Directed by Riley Blakeway, the recently released video for “The Other Black Dog” brings the track’s kinetic and forceful menace to vividly nightmarish life: the video finds the rising Aussie artist running for his life along a deserted, night time road, desperately trying to outrun a relentless and evil version of himself and the demons that feed off his fear and insecurities. The video suggests something deeply fearful and disconcerting that we all know but don’t want to admit: there’s no escape from the devils that torment our hearts and souls — and there’s no escape from the devils that torment us in our daily lives. You can run but you can never hide.

New Video: Introducing the Club-Banging Sound and Trippy Visuals of Sydney’s The Goods

I’ve been in Washington D.C. for the past day and a half on a business trip related to my day job as an acquisitions editor at a SoHo, Manhattan-based publisher, and as a result I haven’t been able to post as frequently as I’d prefer; but at the same time I’ve been with two colleagues, who I met while in the Netherlands, who I’ve quickly become fond of and some extremely lovely folks in sales and marketing, some of who are based here in the States and a couple, who are based in the UK. But if you know me well enough, you know that I typically survive on 4-5 hours of sleep during the workweek and as it is I’m fitting in a post or two while my colleagues are asleep. So let’s get to the business at hand . . .

With the 2016 release of their self-titled double EP, the Sydney, Australia-based electro soul act The Goods, currently comprised of founding members, multi-instrumentalists and production duo Boris Bangaltar and Rosario D’Awesome, both of whom have toured and recorded with nationally known acts such as Touch Sensitive, Daniel Merriweather, Dereb The Ambassador and George Maple, and newest member Black Tree, who has a stint as a touring backing vocalist for Sydney-based soul singer/songwriter Ngaiire — and who started collaborating with the band on “Ninja Trolls,” the trio quickly developed a reputation for a sound that reportedly blurred the lines between disco, funk and classic house while nodding at Gorillaz and Outkast. And as a result, the then-duo received radio airplay across community radio and on Triple J. Adding to a growing profile, the act opened for Onra, Oddisee and Winston Surfsshirt.

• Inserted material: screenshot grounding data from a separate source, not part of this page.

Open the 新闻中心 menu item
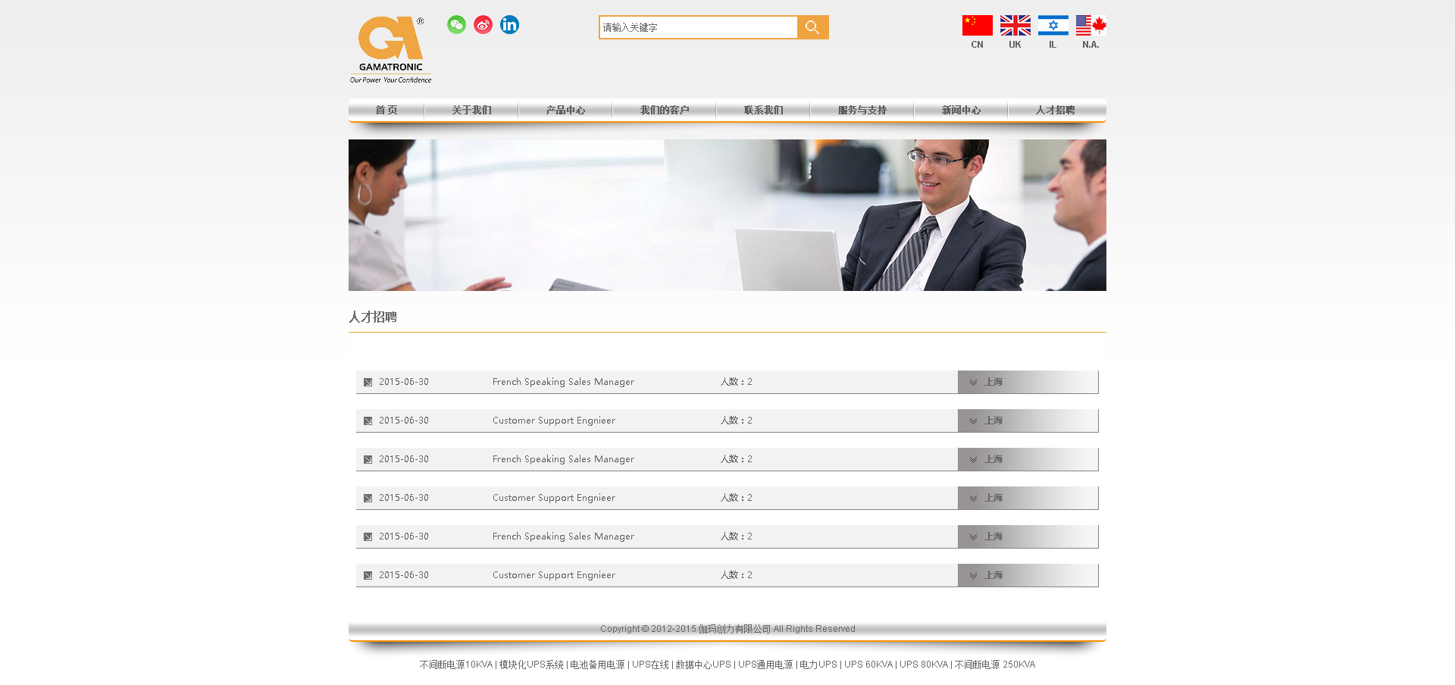1455x685 pixels. coord(961,111)
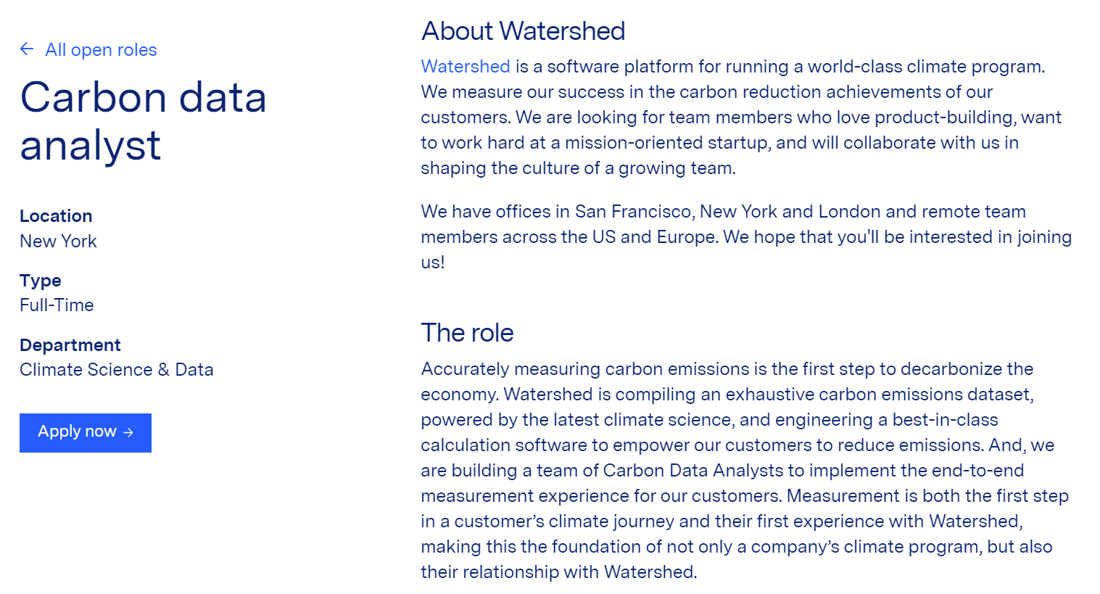Select the About Watershed heading

[x=524, y=31]
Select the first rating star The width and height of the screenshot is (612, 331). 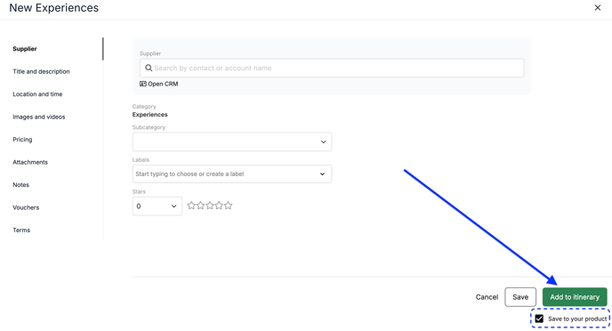[191, 206]
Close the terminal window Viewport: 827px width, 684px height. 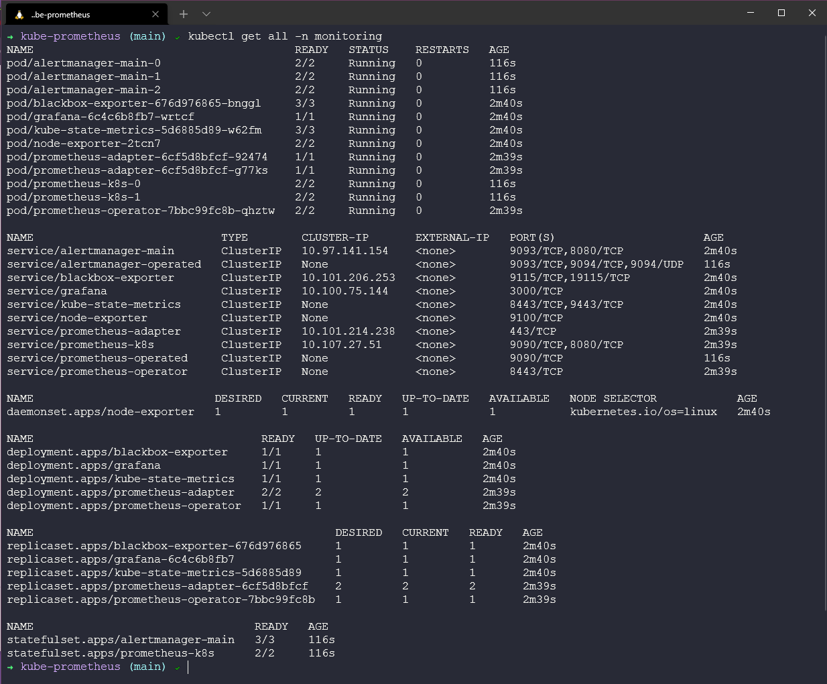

“Make Your Move,” the first single from the newly constituted trio will further their growing reputation for a slickly produced track that sounds as though it nods to several disparate sources including DFA Records, classic house, 80s electro soul and contemporary electro soul acts inspired by the 80s, including Dam-Funk and others; in fact the track features Black Tree’s soulful and sultry vocals paired with a slick, thumping, club-banging production featuring arpeggio keys, wobbling synths, tons of cowbell, finger snap-led percussion, razor sharp yet infectious hooks and a feel, good, cosmic glow in what may arguably be one of the most dance floor friendly songs I’ve come across this year.

The recently released music video follows the trio as they wander around, and goof off around a rainy Sydney — but if you pay close attention, the trio slowly turn aspects of their world into bold, brilliant colors.